[FFmpeg-devel] [PATCH] Fix for DECLARE_ALIGNED_8 macro on ARM (also prevent gcc 3.4.x ICE)
Sat Feb 16 15:39:19 CET 2008
M?ns Rullg?rd <mans at mansr.com> writes:
> Siarhei Siamashka <siarhei.siamashka at gmail.com> writes:
>> Hello All,
>> Currently DECLARE_ALIGNED_8 macro is quite misleading on ARM (it tries to
>> enforce 4 byte alignment contarary to what a developer reading the
>> ffmpeg sources could naturally expect):
>> /* This is to use 4 bytes read to the IDCT pointers for some 'zero'
>> line optimizations */
>> #define DECLARE_ALIGNED_8(t, v) DECLARE_ALIGNED(4, t, v)
>> #define STRIDE_ALIGN 4
>> And it really causes problems with gcc 3.4.x:
>> The offending line is the following:
>> DECLARE_ALIGNED_8 (uint64_t, aligned_bak[stride]);
>> Apparently gcc got confused when asked to align uint64_t array at 4 byte
>> boundary and died with ICE. Earlier I just thought 'WTF?' and removed
>> DECLARE_ALIGNED_8 around that array (gcc should be clever enough to align
>> that array properly without any help anyway). Now it is clear that
>> DECLARE_ALIGNED_8 macro definition triggered this problem.

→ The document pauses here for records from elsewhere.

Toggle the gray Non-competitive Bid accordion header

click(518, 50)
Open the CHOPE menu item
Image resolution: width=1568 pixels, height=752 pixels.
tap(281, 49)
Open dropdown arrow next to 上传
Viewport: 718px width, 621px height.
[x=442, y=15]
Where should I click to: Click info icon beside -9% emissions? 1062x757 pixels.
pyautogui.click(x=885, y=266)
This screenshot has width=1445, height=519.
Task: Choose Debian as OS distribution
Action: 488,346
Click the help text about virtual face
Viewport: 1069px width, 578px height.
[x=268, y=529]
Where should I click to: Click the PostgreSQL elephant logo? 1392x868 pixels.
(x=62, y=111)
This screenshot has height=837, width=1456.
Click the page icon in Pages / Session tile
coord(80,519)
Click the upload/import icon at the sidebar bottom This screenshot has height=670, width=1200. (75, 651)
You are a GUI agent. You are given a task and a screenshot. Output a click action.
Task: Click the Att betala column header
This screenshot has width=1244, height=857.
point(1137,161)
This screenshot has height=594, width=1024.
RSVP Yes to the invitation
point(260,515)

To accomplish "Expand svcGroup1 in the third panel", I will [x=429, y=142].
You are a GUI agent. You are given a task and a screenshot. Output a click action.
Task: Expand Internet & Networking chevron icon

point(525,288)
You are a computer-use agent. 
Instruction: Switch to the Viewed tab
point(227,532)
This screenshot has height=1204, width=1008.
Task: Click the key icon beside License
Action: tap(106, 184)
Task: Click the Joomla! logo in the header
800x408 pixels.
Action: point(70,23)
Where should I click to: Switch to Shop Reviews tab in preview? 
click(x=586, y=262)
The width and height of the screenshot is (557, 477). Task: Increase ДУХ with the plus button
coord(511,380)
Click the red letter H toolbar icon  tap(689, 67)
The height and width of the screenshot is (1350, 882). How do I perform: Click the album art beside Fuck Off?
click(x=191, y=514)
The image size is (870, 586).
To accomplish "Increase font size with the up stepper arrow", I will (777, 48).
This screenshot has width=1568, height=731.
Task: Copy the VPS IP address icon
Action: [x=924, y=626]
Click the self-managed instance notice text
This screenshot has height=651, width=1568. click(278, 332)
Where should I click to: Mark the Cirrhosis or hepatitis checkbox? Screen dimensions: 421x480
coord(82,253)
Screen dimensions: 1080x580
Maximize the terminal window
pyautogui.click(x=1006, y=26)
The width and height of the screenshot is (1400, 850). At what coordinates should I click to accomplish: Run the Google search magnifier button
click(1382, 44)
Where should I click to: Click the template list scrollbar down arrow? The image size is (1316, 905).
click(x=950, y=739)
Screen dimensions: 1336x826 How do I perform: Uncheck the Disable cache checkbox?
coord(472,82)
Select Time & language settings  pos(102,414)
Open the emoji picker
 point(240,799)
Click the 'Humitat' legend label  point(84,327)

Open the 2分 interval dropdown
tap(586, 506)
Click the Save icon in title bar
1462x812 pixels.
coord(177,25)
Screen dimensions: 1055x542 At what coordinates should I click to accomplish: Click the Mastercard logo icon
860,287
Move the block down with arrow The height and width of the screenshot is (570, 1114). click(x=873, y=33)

>> Modern ARM cores have instructions for reading/writing 64-bit data
>> and require strict 8 byte alignment for using them. According to ARM
>> manual, using LDRD instruction with the data that is not aligned at
>> 8 byte boundary is UNPREDICTABLE and IMPLEMENTATION
>> DEFINED. Unfortunately, both ARM cores that I have available (ARM9E
>> and ARM11) require just 4 byte alignment for these instructions
>> (ARM11 is faster when used with 8 byte aligned data though). So if
>> there were any other problems related to the use of this macro, I
>> could not observe them in my tests.
>> Anyway, I think it is better to fix this macro even though the
>> immediate visible effect is only the "out of the box" support for
>> legacy compiler (gcc 3.4.x).
> I agree. Since some ARM variants might require strict alignment for
> 64-bit loads, we must provide this.
>> The comment in the code was removed by patch as I don't see direct
>> relation of this macro and IDCT, 16 byte alignment is supposedly
>> guaranteed for IDCT according to the comments from dsputil.h, anyway
>> feel free to prove me wrong:
>> void (*idct)(DCTELEM *block/* align 16*/);
>> Index: libavcodec/dsputil.h
>> --- libavcodec/dsputil.h (revision 12120)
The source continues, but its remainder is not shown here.